» **Text section**
══════════════════════════════
When the synchronisation task is executed, LuckyBackup checks for the newest version of a file under both the source and destination directories and copies them to the other. So newly created files in one location are replicated in the other. The only drawback is that if you have deliberately deleted a file/folder in one location but not its counterpart, these will be automatically recreated.

Elsewhere, the Advanced button expands the New Task dialogue to give you fine control over the files to include in, and exclude from, the backup. If you'll be backing up to a remote directory, specify your connection details under the Remote tab.

Power users will appreciate the convenience of the Also Execute tab, which enables you to specify a list of commands to execute before and after the backup.

When you're done creating a backup, click the Validate button to ensure your settings are good to go. With all your tasks for multiple locations set up, it's time to schedule them. Head over to Profile > Schedule, and click Add. Now select the profile to schedule and customise its run time.

Finally, click the CrontIT! button, which automatically creates a Cron job for the backup. To manually run a backup, select the task to execute and click Start. You might also want to check the Simulator box to simulate the backup and ensure it will run properly.

The process of restoring a backup in LuckyBackup is just a backup task with the directories reversed. Also remember to uncheck the Skip Newer Destination Files box under the Command Options tab in the Advanced view.

Finally, execute the restore task as usual and your backed up data will be reinstated in its original place.

Enterprise solutions

BackupPC

BackupPC

If you manage a computer lab or work in an enterprise setting, backing up individual computers using the tools we've covered so far would be a chore. When you have a bunch of machines to take care of, it's best to rely on BackupPC. Be warned, however, that it's not for the faint of heart, despite its web-based interface and extensive documentation.

While it can be used on individual machines, it's best called upon when you want to safeguard data on multiple computers. Not only that, but it will work across Linux, Mac, or Windows, and is well suited for environments that have a mix of different OSes.

It has impressive features too, including pooling. This reduces backup sizes by saving only one copy of identical files that exist on many computers. For example, if you have the same distro running on all computers, BackupPC will only keep one copy of the system files.

Install and configure

You can install BackupPC from your distro's repository, or get the latest version via the tarball.

Before you extract and install it, make sure you have the following Perl modules: Compress::Zlib, Archive::Zip, XML::RSS, Net::FTP and File::RsyncP.
══════════════════════════════
» **Requirement A**
Render the records from the line containing "Viewport: 800px width, 571px" down to the line containing "click(x=88, y=111)", both included, as a JSON list of strings with one string per line and blank lines left out.
The backup text and the records that come after it are unrelated material.

[Target pointing data]
══════════════════════════════
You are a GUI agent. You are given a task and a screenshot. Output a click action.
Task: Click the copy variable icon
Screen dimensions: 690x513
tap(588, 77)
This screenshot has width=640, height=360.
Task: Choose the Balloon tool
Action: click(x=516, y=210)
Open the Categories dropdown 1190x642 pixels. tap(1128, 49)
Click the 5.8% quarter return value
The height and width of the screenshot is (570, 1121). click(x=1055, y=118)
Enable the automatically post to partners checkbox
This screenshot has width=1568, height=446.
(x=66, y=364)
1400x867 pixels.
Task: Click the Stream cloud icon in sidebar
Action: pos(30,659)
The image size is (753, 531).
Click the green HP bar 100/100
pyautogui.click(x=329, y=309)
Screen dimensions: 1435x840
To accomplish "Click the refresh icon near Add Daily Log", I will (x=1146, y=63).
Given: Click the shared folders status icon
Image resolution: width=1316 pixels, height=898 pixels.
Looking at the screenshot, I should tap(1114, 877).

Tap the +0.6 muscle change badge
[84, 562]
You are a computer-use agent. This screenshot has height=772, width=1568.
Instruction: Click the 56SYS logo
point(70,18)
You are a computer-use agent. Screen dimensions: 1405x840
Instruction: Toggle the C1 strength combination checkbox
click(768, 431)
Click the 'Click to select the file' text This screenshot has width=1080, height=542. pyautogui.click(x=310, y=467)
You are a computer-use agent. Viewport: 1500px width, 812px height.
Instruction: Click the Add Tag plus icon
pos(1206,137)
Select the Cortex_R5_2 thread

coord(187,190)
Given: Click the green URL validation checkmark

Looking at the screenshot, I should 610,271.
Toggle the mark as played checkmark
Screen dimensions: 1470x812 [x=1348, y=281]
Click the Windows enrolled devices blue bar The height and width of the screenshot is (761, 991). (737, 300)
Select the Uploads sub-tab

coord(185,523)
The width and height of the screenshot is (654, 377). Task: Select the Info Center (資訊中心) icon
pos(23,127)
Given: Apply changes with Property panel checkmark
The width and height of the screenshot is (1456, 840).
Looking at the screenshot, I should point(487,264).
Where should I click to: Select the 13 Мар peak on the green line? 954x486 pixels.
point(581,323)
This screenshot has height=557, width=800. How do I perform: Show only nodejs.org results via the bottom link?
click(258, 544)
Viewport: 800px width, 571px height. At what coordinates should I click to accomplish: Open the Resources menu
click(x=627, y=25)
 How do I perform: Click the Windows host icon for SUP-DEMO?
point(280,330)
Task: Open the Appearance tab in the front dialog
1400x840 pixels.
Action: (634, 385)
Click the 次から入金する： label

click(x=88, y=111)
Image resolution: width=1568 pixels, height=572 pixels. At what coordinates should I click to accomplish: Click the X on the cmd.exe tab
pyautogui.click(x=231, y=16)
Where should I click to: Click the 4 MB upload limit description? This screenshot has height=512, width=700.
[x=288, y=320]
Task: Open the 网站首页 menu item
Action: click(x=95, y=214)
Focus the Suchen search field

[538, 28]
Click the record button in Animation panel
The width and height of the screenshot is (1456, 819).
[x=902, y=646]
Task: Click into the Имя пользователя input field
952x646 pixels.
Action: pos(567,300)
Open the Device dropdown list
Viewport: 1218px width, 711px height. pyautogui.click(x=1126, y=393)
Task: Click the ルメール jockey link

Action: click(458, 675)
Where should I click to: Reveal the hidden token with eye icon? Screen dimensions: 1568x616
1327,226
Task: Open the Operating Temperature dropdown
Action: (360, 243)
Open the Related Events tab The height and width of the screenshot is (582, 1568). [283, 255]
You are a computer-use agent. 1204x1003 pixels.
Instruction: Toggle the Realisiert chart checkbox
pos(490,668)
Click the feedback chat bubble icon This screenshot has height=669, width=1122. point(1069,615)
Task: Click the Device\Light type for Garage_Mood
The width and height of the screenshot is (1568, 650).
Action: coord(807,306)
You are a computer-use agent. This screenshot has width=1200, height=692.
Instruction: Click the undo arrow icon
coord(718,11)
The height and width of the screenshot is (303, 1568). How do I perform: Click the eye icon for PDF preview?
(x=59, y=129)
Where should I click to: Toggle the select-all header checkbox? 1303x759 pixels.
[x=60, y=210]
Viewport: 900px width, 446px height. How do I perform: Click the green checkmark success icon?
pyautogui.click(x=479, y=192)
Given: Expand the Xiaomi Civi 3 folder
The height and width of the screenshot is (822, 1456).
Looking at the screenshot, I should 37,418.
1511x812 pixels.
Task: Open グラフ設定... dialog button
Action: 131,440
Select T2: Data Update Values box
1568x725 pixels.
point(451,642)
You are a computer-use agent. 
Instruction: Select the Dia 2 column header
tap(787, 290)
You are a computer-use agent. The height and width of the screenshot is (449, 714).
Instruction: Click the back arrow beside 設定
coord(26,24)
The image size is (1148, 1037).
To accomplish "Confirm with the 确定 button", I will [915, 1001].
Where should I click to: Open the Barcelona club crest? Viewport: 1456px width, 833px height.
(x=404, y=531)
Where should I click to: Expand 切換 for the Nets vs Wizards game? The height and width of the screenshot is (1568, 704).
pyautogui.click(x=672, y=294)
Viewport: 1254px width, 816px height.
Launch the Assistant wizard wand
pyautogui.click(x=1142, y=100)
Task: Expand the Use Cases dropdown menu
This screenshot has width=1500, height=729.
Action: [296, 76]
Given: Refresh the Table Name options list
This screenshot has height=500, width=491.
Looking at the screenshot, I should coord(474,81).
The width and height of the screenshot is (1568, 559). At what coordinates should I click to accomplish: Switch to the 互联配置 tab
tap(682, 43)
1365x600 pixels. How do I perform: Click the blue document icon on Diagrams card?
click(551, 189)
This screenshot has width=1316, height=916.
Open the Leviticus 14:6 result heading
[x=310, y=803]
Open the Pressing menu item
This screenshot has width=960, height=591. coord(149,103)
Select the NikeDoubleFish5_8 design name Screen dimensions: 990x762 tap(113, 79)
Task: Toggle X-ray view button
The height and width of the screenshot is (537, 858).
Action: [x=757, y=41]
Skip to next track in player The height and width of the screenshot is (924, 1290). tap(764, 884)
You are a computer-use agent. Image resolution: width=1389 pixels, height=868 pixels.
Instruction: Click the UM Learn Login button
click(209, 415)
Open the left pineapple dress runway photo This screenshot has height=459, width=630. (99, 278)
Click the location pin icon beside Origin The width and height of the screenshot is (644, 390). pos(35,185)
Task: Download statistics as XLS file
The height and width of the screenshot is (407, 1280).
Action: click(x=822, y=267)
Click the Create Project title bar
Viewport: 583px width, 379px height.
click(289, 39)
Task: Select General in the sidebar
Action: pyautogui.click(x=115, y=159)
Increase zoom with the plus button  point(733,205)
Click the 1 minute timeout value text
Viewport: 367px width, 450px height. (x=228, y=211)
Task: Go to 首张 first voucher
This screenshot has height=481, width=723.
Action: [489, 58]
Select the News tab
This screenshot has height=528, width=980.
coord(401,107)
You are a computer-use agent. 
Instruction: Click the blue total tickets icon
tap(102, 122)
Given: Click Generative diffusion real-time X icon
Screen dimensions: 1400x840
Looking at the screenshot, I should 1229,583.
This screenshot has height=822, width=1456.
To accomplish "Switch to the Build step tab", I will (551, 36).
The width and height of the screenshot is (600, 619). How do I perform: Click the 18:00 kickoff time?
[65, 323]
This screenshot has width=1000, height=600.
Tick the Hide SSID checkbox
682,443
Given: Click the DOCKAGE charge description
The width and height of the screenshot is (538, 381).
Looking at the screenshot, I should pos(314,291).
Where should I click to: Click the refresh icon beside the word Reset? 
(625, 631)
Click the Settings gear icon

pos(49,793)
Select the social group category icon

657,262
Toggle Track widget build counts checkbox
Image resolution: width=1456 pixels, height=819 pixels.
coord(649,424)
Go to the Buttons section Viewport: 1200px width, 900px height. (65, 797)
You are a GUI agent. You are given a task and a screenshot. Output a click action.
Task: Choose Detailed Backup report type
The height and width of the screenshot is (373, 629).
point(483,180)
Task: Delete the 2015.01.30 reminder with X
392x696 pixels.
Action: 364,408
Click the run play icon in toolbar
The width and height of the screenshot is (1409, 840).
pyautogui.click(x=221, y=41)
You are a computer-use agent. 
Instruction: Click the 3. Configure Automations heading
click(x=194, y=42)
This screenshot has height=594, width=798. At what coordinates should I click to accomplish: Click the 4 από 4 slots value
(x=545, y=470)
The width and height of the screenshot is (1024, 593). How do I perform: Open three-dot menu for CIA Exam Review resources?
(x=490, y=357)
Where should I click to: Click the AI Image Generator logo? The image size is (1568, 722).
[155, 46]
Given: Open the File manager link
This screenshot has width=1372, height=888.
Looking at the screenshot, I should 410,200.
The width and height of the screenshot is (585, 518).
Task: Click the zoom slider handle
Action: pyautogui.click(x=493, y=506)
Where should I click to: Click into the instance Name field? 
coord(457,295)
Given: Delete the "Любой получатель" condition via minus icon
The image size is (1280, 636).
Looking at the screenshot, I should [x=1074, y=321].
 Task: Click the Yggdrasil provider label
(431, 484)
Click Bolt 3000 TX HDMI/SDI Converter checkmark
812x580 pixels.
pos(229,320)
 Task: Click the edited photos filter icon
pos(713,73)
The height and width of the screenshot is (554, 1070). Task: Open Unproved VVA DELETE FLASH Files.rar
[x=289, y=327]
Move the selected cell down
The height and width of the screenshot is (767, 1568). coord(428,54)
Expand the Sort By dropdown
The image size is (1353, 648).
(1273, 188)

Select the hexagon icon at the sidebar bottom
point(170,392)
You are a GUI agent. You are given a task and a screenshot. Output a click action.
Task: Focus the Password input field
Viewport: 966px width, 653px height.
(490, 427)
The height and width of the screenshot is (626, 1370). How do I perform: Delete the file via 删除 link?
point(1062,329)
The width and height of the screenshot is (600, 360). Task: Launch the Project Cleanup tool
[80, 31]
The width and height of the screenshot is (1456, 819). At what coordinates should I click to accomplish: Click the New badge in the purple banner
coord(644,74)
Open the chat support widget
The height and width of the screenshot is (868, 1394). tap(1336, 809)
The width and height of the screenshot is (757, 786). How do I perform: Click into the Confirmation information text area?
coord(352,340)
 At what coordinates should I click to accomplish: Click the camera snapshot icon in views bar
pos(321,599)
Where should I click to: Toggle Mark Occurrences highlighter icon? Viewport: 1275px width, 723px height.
══════════════════════════════
» **Requirement B**
According to the backup text, why does a file that was deliberately deleted in one location come back after a LuckyBackup synchronisation task runs?

» **Task response A**
[
  "Viewport: 800px width, 571px height. At what coordinates should I click to accomplish: Open the Resources menu",
  "click(x=627, y=25)",
  " How do I perform: Click the Windows host icon for SUP-DEMO?",
  "point(280,330)",
  "Task: Open the Appearance tab in the front dialog",
  "1400x840 pixels.",
  "Action: (634, 385)",
  "Click the 次から入金する： label",
  "click(x=88, y=111)"
]

» **Task response B**
The synchronisation task checks for the newest version of a file under both the source and destination directories and copies it to the other. If a file is deleted in one location but its counterpart still exists, it gets copied back and is automatically recreated.